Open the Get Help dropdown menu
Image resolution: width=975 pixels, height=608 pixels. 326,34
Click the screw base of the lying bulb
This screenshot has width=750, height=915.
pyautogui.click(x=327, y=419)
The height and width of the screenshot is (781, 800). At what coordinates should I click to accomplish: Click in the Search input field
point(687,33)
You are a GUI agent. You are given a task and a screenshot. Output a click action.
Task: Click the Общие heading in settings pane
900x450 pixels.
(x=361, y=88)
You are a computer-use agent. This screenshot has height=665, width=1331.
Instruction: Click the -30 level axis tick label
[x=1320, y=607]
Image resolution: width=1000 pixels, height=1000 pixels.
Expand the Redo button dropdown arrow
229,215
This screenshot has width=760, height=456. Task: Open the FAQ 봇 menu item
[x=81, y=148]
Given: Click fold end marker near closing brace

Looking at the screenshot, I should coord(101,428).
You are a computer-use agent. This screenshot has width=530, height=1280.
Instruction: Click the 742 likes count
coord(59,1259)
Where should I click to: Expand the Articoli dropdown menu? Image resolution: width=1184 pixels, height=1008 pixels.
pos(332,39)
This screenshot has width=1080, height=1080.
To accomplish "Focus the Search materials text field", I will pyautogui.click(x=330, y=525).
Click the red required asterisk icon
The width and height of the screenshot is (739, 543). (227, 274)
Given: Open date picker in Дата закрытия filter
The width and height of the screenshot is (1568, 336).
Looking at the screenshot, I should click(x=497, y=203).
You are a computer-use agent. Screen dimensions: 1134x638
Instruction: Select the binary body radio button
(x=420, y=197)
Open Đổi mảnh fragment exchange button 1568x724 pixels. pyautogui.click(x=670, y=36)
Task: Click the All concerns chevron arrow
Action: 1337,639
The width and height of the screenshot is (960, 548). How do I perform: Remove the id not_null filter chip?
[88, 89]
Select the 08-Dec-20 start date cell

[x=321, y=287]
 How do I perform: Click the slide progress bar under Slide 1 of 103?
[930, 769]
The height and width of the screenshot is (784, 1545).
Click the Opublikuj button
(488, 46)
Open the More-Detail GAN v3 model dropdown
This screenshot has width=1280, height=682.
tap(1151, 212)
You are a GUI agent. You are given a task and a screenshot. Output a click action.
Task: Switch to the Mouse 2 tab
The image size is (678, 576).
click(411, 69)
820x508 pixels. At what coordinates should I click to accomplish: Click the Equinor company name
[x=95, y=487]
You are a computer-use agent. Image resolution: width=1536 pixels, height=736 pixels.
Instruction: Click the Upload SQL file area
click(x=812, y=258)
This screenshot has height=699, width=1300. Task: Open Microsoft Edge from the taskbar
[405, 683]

## THE PROBLEM:
Collect the lines of the data that carry the word "computer".

## ANSWER TO THIS PROBLEM:
You are a computer-use agent. This screenshot has height=665, width=1331.
You are a computer-use agent. This screenshot has width=530, height=1280.
You are a computer-use agent. Screen dimensions: 1134x638
You are a computer-use agent. Image resolution: width=1536 pixels, height=736 pixels.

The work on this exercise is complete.